No homem, tal como na mulher, as causas para a infertilidade podem ser várias, mas as anomalias no sémen são apontadas como as mais comuns pela Sociedade Portuguesa de Medicina de Reprodução (SPMR). Essas anomalias podem ser explicadas pela baixa produção do número de espermatozoides (em condições normais, um homem produz cerca de 100 milhões de espermatozoides e abaixo de 20 milhões estamos perante um caso de fertilidade reduzida), mas também pela sua configuração anormal, mobilidade reduzida ou até inexistência [ver caixa]. E como é que isso acontece? A culpa pode ser da genética, de doenças como a diabetes ou o cancro, de problemas hormonais ou infeções, mas também de uma lista comprida que diz respeito aos nossos hábitos diários. Entre eles, estão os não tão surpreendentes stress, tabagismo, alcoolismo, consumo de drogas, sedentarismo, excesso de calor, obesidade e exposição a substâncias tóxicas. É por isso que parte da estratégia da APF passa pelo apelo a rotinas mais saudáveis, dessas que incluem hábitos como o exercício físico, a alimentação equilibrada e variada, o uso de roupas confortáveis e não apertadas e, claro, dizer não a esses suspeitos do costume que são o álcool, o tabaco e as substâncias tóxicas. Isso e não ter medo das visitas ao senhor doutor, logo desde cedo. “Um acompanhamento médico ao longo da infância e na fase da adolescência é importante para observar se existe alguma anomalia física, ou ainda a realização de um espermograma numa idade precoce, a partir dos 18 anos, por exemplo”, aconselha a APF. Vá, não vale a pena diabolizar o consultório. A não ser que seja lá que surgem os problemas.

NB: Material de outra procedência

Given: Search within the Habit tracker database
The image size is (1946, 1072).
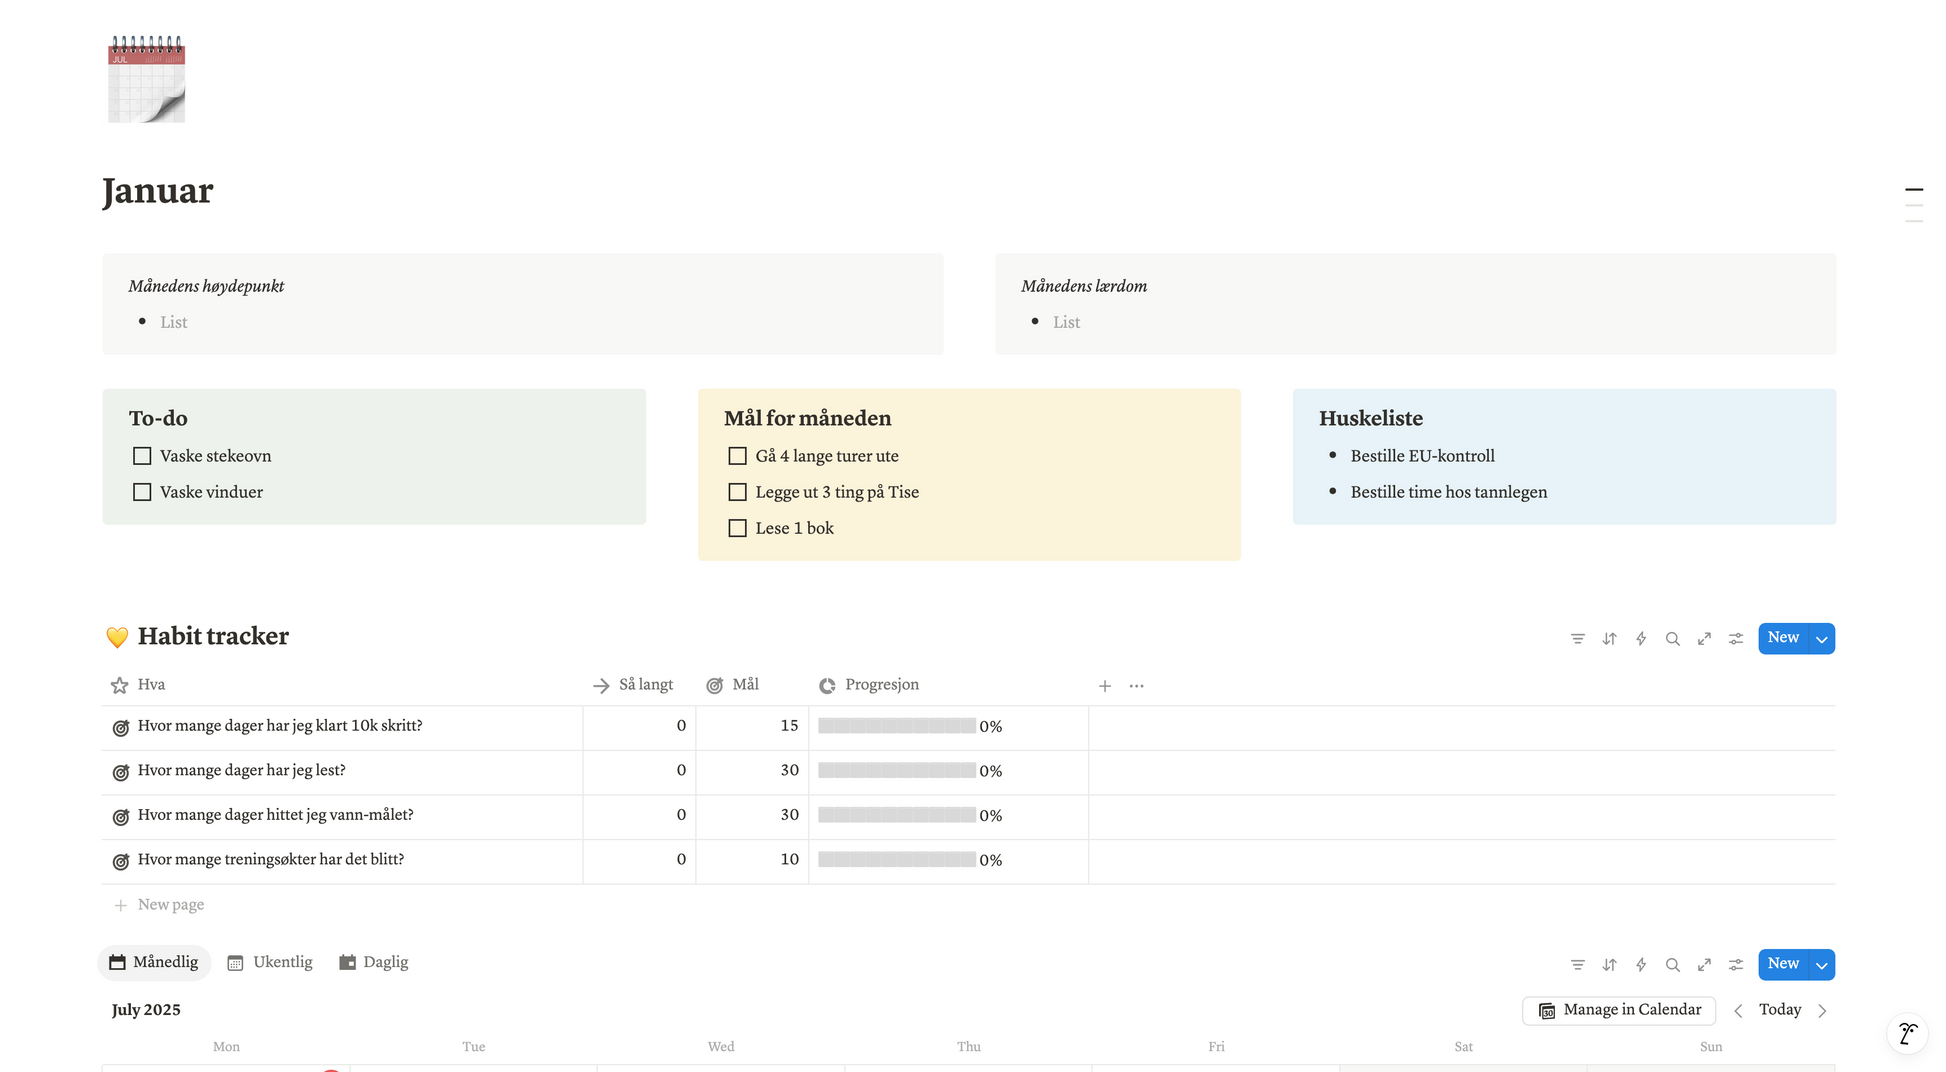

“O meu marido foi submetido a duas cirurgias para colocação de redes para correção de hérnias inguinais, ainda antes de pensar ter filhos e longe de saber que isso lhe alteraria a vida para sempre. Em nenhum momento foi alertado pelos médicos que isso lhe podia trazer consequências para a sua fertilidade. Passado uns anos, quando começámos a tentar ter filhos, como não estávamos a conseguir, fizemos uns exames mais específicos e, logo aí, os espermogramas vieram com valores bastante alterados. A partir daí, foi uma busca de respostas, visto sermos ambos saudáveis, nada fazia prever isto. Até que, após consulta com urologista, foi indicado fazer uma nova cirurgia para se perceber qual era o problema. Nesta cirurgia, percebeu-se que quem o tinha operado anteriormente não se preocupou minimamente em manter a fertilidade de uma pessoa jovem, isto porque tinham puxado os canais deferentes (canais por onde passam os espermatozoides dos testículos para o exterior) e foram cosidos às redes que tinham colocado. Isto fez com que esses canais ficassem obstruídos e sem qualquer hipótese de recuperação. Um diagnóstico não mais ou menos violento que infertilidade causada por outros fatores, mas sim com o bónus de um sentimento de revolta e tristeza profunda porque irreversivelmente lhe provocaram isto: a condenação de nunca vir a conseguir ter filhos de forma natural. Entretanto, já nos submetemos a três ICSI [injeção intracitoplasmática] com biopsia testicular, mas sem sucesso. Continuaremos a lutar pelo nosso tão desejado filho, mas não é fácil.” Laura (nome fictício), 32 anos.
As causas para a infertilidade podem ser várias, mas as anomalias
no sémen são apontadas como as mais comuns.